Exercise data:

_ _ _

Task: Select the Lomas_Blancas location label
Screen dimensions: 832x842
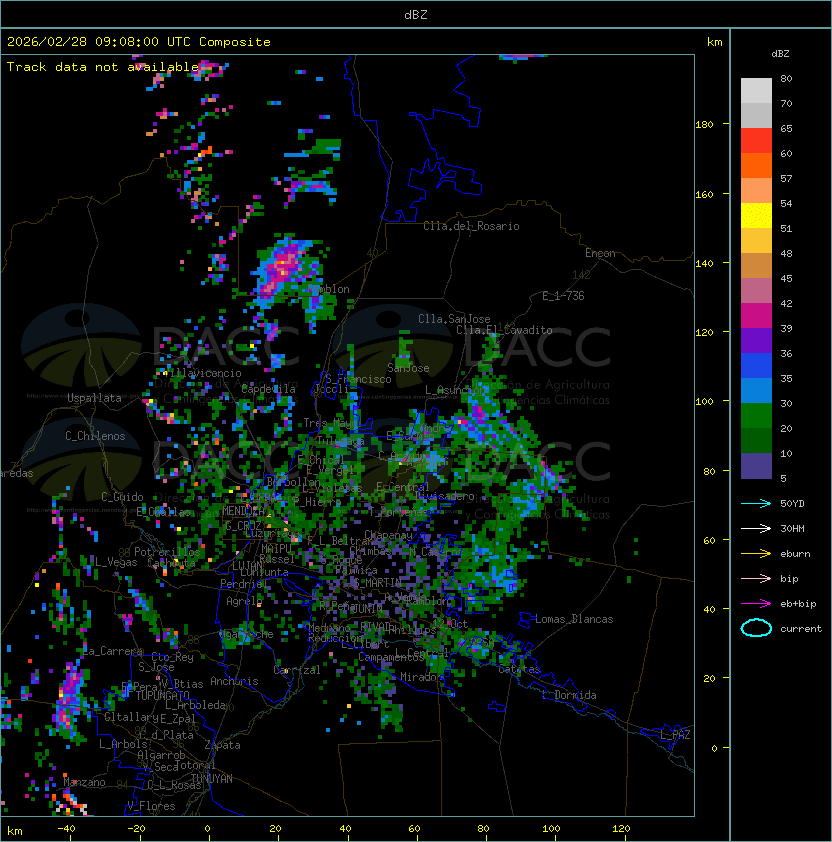Action: coord(574,619)
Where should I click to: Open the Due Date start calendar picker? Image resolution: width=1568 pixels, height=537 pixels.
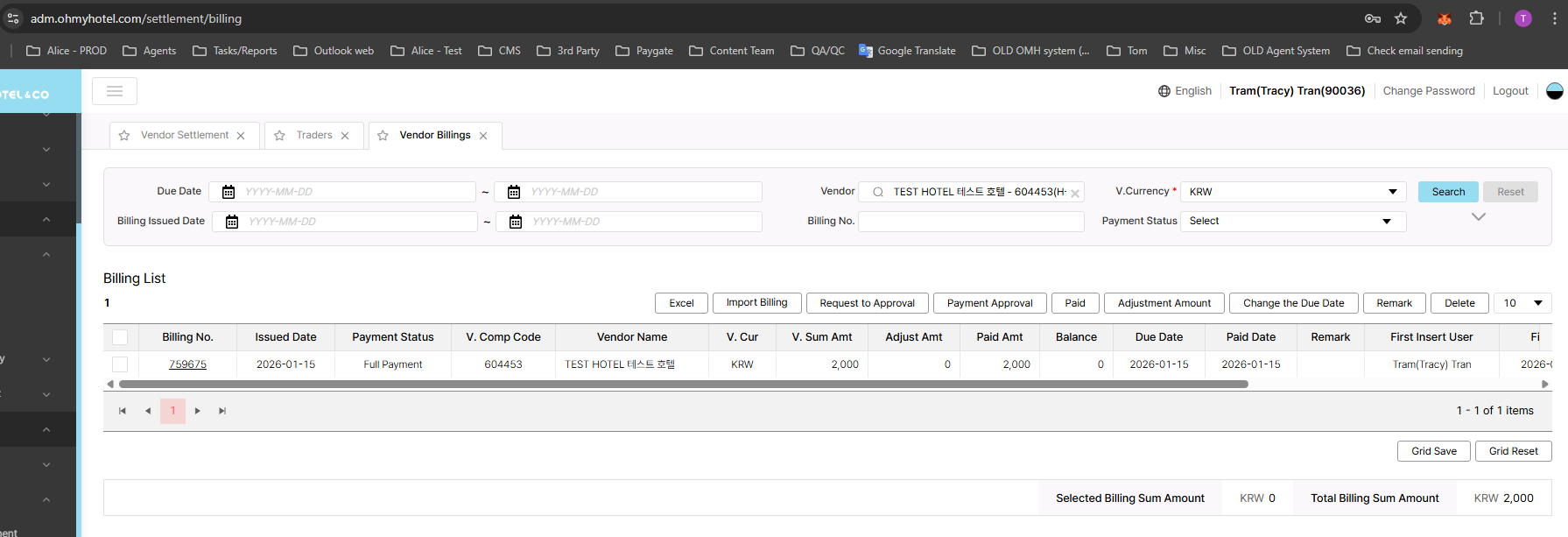tap(229, 192)
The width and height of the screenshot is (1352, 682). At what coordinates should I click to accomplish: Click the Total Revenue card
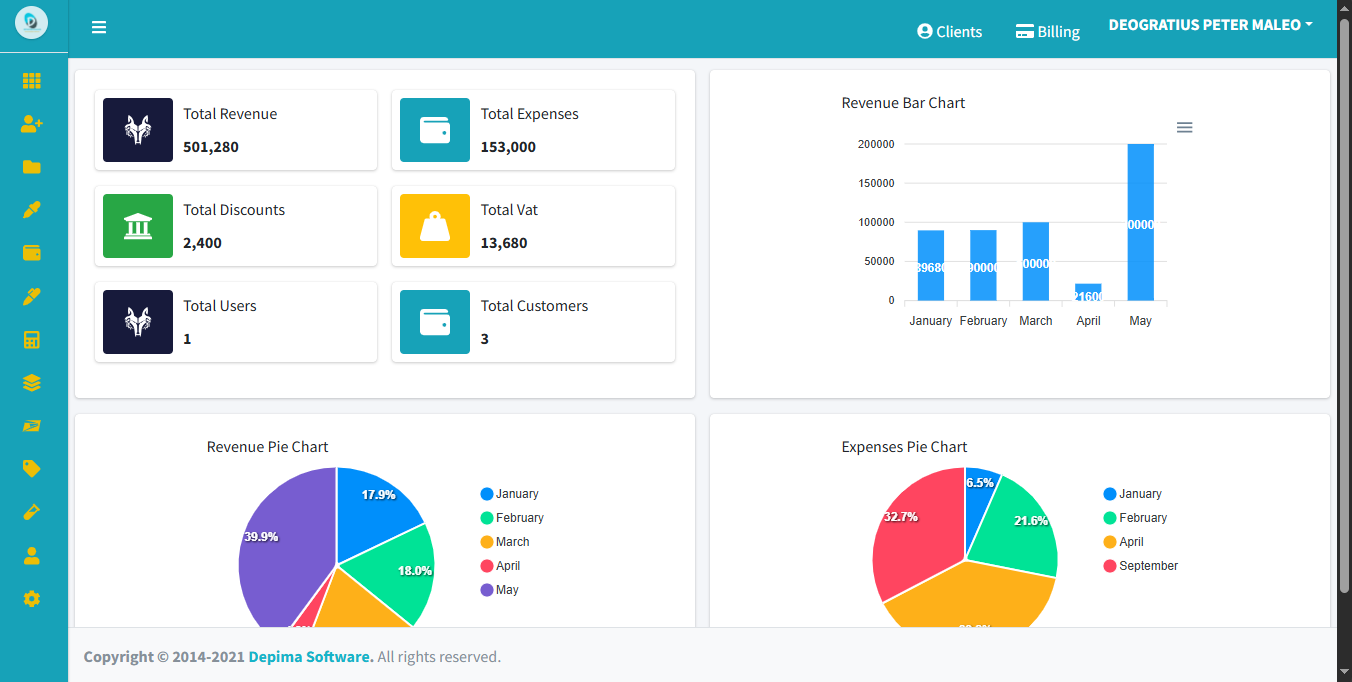[236, 130]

_ _ _

What the task asks: Word for word, repeat the lines of data above, omitting every picture.

Your response:
Task: Select the Lomas_Blancas location label
Screen dimensions: 832x842
Action: coord(574,619)
Where should I click to: Open the Due Date start calendar picker? Image resolution: width=1568 pixels, height=537 pixels.
tap(229, 192)
The width and height of the screenshot is (1352, 682). At what coordinates should I click to accomplish: Click the Total Revenue card
[236, 130]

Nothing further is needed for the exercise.